Activity :: Look through the data for the string "search". Copy every line where it is found.

Dataset entries ::
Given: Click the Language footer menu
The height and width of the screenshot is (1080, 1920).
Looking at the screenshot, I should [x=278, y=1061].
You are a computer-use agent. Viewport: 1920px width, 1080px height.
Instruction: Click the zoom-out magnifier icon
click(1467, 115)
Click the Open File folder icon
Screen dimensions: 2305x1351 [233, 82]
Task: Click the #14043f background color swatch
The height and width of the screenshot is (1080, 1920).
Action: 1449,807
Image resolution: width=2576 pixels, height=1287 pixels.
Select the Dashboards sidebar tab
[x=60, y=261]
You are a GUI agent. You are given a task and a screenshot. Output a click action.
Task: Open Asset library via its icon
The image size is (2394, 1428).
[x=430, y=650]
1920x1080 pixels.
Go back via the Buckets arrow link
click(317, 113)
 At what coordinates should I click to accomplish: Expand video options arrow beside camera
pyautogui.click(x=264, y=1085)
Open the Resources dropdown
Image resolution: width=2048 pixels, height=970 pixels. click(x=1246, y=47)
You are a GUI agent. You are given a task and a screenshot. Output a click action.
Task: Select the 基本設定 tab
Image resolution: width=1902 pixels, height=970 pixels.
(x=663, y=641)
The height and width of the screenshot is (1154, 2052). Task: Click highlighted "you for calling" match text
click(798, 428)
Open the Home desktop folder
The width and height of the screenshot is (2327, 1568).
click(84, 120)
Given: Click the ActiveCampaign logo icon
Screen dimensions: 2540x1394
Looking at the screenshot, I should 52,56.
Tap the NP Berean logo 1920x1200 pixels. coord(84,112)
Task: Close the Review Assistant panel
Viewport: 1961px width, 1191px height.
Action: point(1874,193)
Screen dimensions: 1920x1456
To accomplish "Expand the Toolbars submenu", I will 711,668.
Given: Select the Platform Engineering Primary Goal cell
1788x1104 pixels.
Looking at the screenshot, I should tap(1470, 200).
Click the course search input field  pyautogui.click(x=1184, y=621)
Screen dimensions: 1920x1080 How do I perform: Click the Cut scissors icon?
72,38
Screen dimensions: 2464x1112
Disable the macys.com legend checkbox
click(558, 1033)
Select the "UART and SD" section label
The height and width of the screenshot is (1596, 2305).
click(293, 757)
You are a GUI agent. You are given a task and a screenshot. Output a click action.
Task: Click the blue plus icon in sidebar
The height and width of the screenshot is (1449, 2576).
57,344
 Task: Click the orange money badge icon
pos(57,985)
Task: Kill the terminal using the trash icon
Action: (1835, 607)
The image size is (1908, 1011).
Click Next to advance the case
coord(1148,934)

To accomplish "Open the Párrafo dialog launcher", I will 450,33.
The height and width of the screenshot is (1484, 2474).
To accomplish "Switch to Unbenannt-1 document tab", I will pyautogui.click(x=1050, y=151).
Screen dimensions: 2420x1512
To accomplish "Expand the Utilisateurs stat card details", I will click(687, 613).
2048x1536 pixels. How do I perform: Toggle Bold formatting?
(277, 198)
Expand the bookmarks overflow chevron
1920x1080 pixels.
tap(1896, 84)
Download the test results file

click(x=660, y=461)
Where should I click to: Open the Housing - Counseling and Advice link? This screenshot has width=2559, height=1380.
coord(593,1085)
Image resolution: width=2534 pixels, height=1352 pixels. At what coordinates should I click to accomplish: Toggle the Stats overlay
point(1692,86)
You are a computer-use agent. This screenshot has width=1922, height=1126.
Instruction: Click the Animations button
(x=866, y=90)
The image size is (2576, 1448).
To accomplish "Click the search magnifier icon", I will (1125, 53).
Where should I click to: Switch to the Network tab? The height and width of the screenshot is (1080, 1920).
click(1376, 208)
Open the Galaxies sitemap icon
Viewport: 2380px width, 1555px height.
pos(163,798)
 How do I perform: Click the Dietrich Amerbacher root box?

Written solution ::
Click the course search input field  pyautogui.click(x=1184, y=621)
To accomplish "Click the search magnifier icon", I will (1125, 53).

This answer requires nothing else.